[WHAT YOU WILL DO]
Reproduce exactly the lines from the start of the records through the line containing "Toggle 伊勢市駅 status with 切替", both included. Leave the pictures out.
——————————
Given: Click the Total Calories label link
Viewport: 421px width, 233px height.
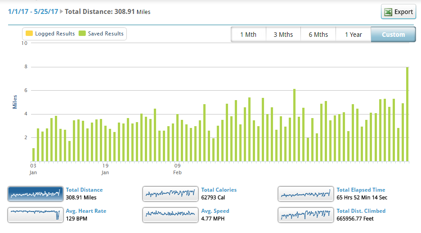Looking at the screenshot, I should [x=219, y=190].
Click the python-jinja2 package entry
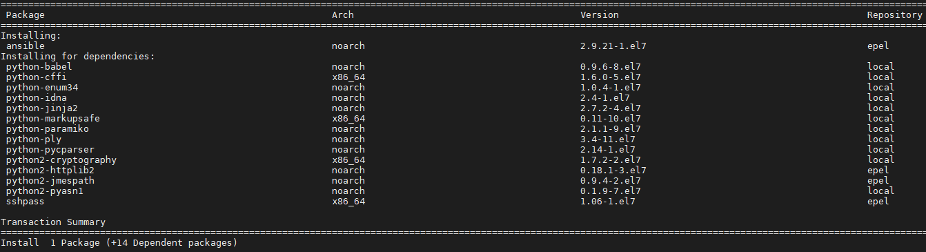Viewport: 926px width, 252px height. 42,108
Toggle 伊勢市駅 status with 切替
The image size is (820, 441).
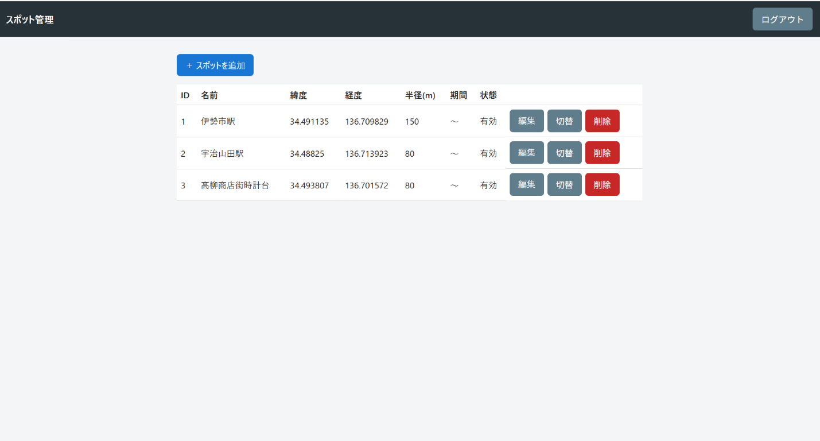coord(565,121)
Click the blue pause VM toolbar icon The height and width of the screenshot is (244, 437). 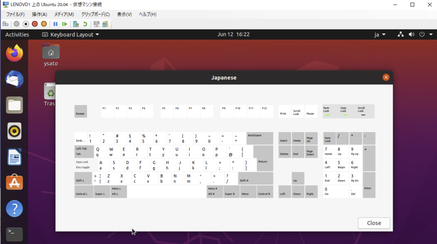[55, 24]
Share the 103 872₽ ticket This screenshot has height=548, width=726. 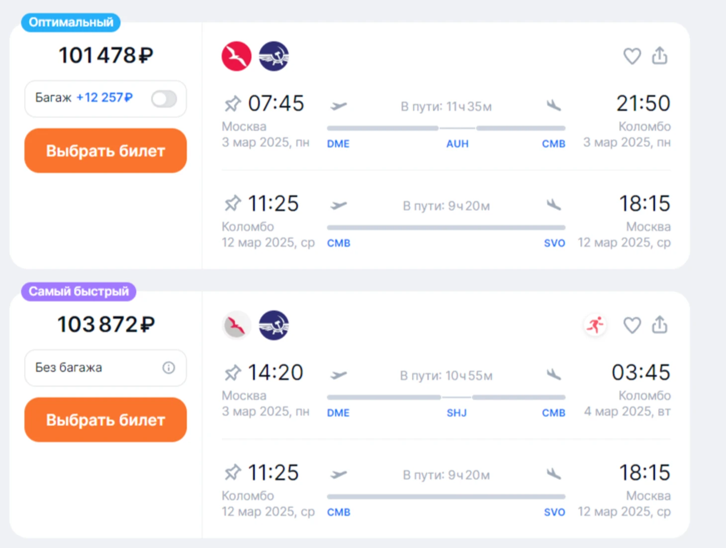[660, 325]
——————————
[SOLUTION]
Given: Click the Total Calories label link
Viewport: 421px width, 233px height.
Looking at the screenshot, I should [x=219, y=190].
Click the python-jinja2 package entry
Viewport: 926px width, 252px height. 42,108
Toggle 伊勢市駅 status with 切替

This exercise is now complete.